We haven’t always been right (RIP, Baxter), but we’ve often been early to spot important areas of progress (we put natural-language processing on our very first list in 2001; today this technology underpins large language models and generative AI tools like ChatGPT).  

Every year, our reporters and editors nominate technologies that they think deserve a spot, and we spend weeks debating which ones should make the cut. Here are some of the technologies we didn’t pick this time—and why we’ve left them off, for now. 

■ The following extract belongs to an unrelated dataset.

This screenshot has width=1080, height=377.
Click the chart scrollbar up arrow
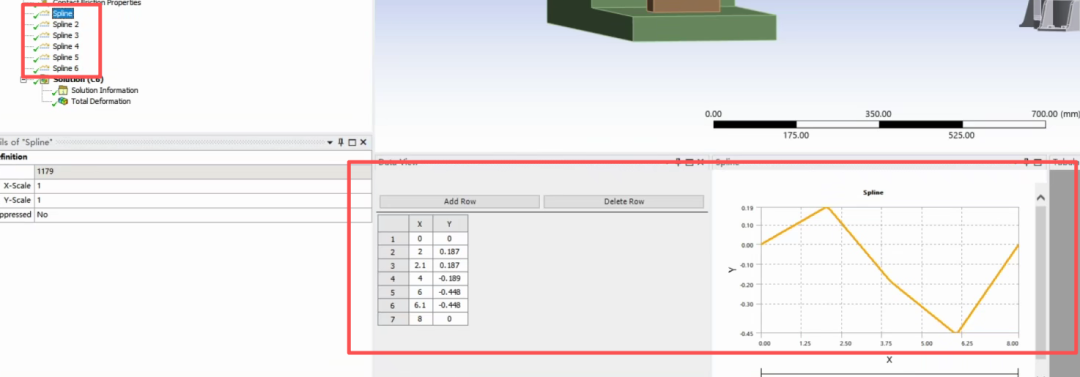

New drugs for Alzheimer’s disease

Alzmeiher’s patients have long lacked treatment options. Several new drugs have now been proved to slow cognitive decline, albeit modestly, by clearing out harmful plaques in the brain. In July, the FDA approved Leqembi by Eisai and Biogen, and Eli Lilly’s donanemab could soon be next. But the drugs come with serious side effects, including brain swelling and bleeding, which can be fatal in some cases. Plus, they’re hard to administer—patients receive doses via an IV and must receive regular MRIs to check for brain swelling. These drawbacks gave us pause. 

Sustainable aviation fuel 

Alternative jet fuels made from cooking oil, leftover animal fats, or agricultural waste could reduce emissions from flying. They have been in development for years, and scientists are making steady progress, with several recent demonstration flights. But production and use will need to ramp up significantly for these fuels to make a meaningful climate impact. While they do look promising, there wasn’t a key moment or “breakthrough” that merited a spot for sustainable aviation fuels on this year’s list.  

Solar geoengineering

One way to counteract global warming could be to release particles into the stratosphere that reflect the sun’s energy and cool the planet. That idea is highly controversial within the scientific community, but a few researchers and companies have begun exploring whether it’s possible by launching a series of small-scale high-flying tests. One such launch prompted Mexico to ban solar geoengineering experiments earlier this year. It’s not really clear where geoengineering will go from here or whether these early efforts will stall out. Amid that uncertainty, we decided to hold off for now.